Todo hombre es ya un recomienzo. Expresión y hasta limitación de su época, todo hombre es el reloj único destinado a marcar una hora única del tiempo. De ahí que el artista moderno trate de arraigar en la vida contemporánea sus cinco sentidos libres de prejuicios. Arrinconando viejas decoraciones, busca en sí los elementos fundamentales de su ser y cuenta las aventuras de su espíritu, frente a las cosas que siguen una vida paralela a la suya.

La tendencia del gusto europeo hacia lo exótico no es un capricho más, sino la esperanza de un arte exhausto frente al de los pueblos que están viviendo su mañana, y donde cada hombre, según Delteil, es una fuente de imágenes verdes.

Por eso resulta doloroso que en América, donde todas las cosas están en su primer peldaño, nos aferremos a una tradición que no se anima a serlo todavía y nos pongamos a llorar la desaparición de un pseudo-arquetipo o a gemir poemas de ropavejero sobre ponchos, chiripás y otros cachivaches en desuso.

Yo creo que, desde hace años, nuestra tierra viene creando un tipo genuino cuya realización será obra del tiempo. Las condiciones de vida; la lucha contra los elementos que acrisola el valor y fundamenta grandes aptitudes; el paisaje sobrio, donde todas las cosas desnudan un gesto trascendental, propicio a la abstracción y a las vías del espíritu; la sensación de abiertas distancias que son la tentación del viaje; la anchura de horizontes que seduce y agobia; la intimidad con la vida y con la muerte; todo eso va imprimiendo su carácter en un proyecto de raza que se logra poco a poco y que, tal es nuestra esperanza, ha de ser la conciencia de un país y de una edad.
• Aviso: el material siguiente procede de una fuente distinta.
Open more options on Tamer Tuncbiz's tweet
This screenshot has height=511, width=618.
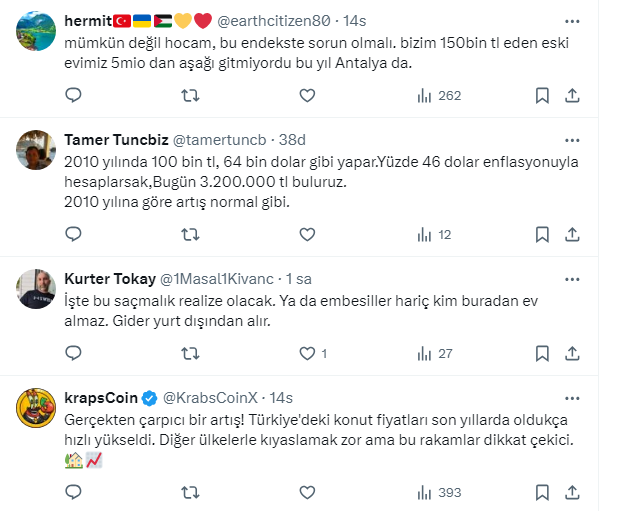572,140
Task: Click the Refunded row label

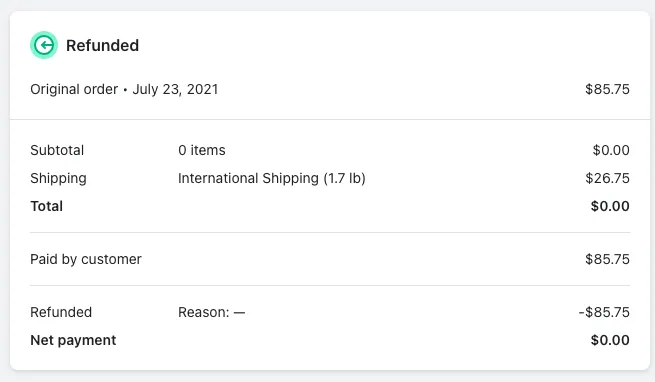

Las alternativas de esta larga evolución; los principios éticos nacientes; el ideal de justicia y el gesto conmovedor del hombre que se sabe destino, son temas capaces de crear un arte prodigioso.

En este sentido, el “Don Segundo Sombra” de Güiraldes me parece la obra más honrada que se haya escrito hasta ahora sobre el asunto. El autor destierra ese tipo de gaucho inepto, sanguinario y vicioso que ha loado una mala literatura popular; y ese otro que casi es un semidios de bambalinas. Sus personajes no son más que hombres ni menos que hombres: cumplen un destino de azar y de lucha con la sencillez que da un valor nunca regateado.

Nuestra incipiente literatura debe arraigar en el hoy, en esta pura mañana que vivimos. Poseemos junto a nosotros y en nosotros las fuentes vitales a cuyo retorno aspiran hoy las artes fatigadas. Aferrarse a un ayer mezquino como el nuestro es revelación de pobreza y de poca fe en nosotros mismos.

En nuestro país, afortunadamente, el mal no pasa de síntoma; pero el detestable ejemplo de muchos artistas uruguayos nos deja medir el alcance de tal error. Desde que Silva Valdés, con una fibra poética indiscutible, explotó el fácil prestigio sentimental de viejo útiles y viejos paisajes, ha brotado en la otra orilla un matorral de escritores que están llevando las cosas a un extremo casi ridículo.

Olvidemos al gaucho. En el umbral de los días nuevos crece otra leyenda más grande y más digna de nuestro verso, puesto que está en nosotros y se alimenta con nuestros años.